Le PS révèle son think tank Noûs pour contrer la vague réactionnaire
Le Parti socialiste (PS) a récemment annoncé le lancement de Noûs, un think tank qui vise à enrichir le dialogue culturel face à des idéologies jugées rétrogrades. Selon Julie Martinez et Gaston Laval, les coprésidents de ce nouvel organe, Noûs désigne l'esprit et l'intelligence en grec, reflétant ainsi son ambition de rassembler intellectuels et personnalités influentes autour de projets concrets.
Ce projet se veut une réponse à l'essor du néo-conservatisme d’extrême droite, un phénomène que les dirigeants du PS estiment préoccupant. Gaston Laval a affirmé : "Nous sommes à un carrefour de l'histoire politique, où il est crucial de réinventer notre discours à gauche face à des enjeux pressants, notamment ceux liés à l'urgence climatique et à l'intelligence artificielle". Il souligne également l'importance de mener "la grande bataille culturelle" contre des idées réactionnaires qui menacent les fondements de la démocratie.
Noûs a pour vocation de devenir un lien essentiel entre le parti et ceux qui souhaitent s’investir sans savoir où adresser leurs idées. "Il s'agit d'un nouveau maillon qui va favoriser le débat intellectuel et permettre de réfléchir à des sujets ayant un impact sur le long terme", a précisé Julie Martinez, conseillère PS de la mairie de Clichy-la-Garenne. La création de ce think tank intervient dans un contexte où d'autres partis, comme La France insoumise, ont déjà mis en place des initiatives similaires.
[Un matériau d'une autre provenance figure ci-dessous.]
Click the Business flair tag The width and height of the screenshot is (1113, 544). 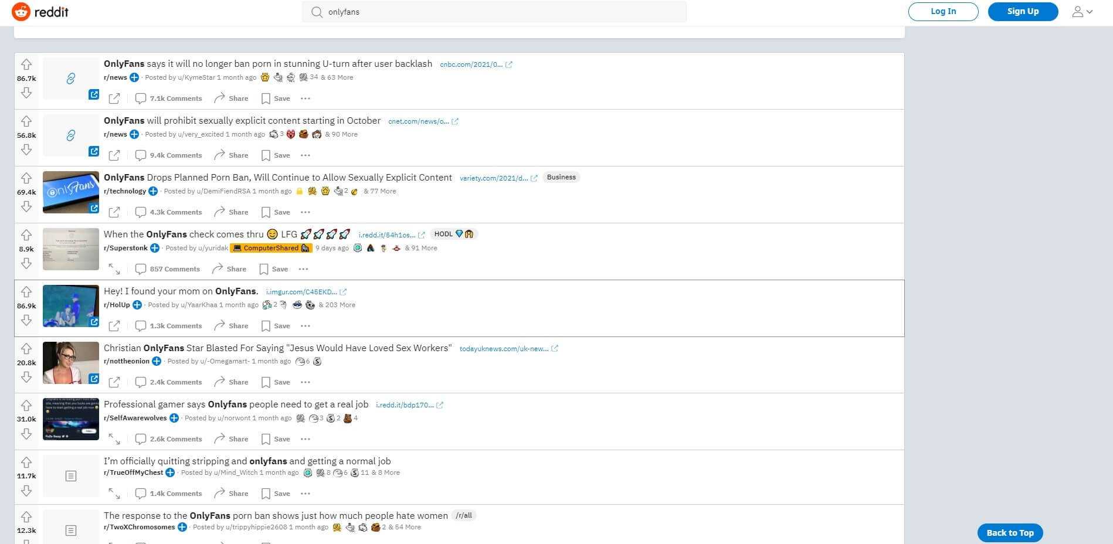(x=561, y=177)
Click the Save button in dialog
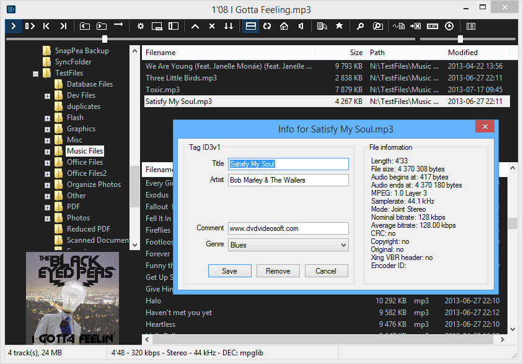Viewport: 523px width, 364px height. (x=229, y=271)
Les thématiques abordées par Noûs seront variées et embrasseront des sujets tels que le sommeil, le bruit, ainsi que "la question du temps perdu que l'on pourrait récupérer grâce à l'émergence de révolutions technologiques comme l'IA générative". Le lancement officiel de Noûs est prévu pour le 8 juin lors d'une soirée à Paris, consacrée à la thématique : "Nos vies empêchées : la violence contre les corps, les esprits, la démocratie".
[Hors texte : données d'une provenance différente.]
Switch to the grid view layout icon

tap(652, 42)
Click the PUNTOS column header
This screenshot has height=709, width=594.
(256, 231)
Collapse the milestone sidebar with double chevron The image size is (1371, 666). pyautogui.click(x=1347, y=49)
Noûs s'inscrit dans une dynamique plus large de réorganisation au sein du PS, faisant suite à des projets antérieurs comme "le projet socialiste pour le XXIe siècle", élaboré sous l'égide de l'eurodéputée Chloé Ridel, et à la mise en place de l'institut de formation Léon Blum, qui a vu le jour il y a un an sous l'initiative de Boris Vallaud, chef des députés du PS.
Le think tank s'inspire d'exemples européens, notamment de la fondation Friedrich-Ebert du SPD allemand, et sera soutenu par un "conseil des savoirs" composé de personnalités comme Justine Lacroix, Bertrand Badie et le sociologue Cyril Lemieux, renforçant ainsi sa crédibilité dans le paysage intellectuel français.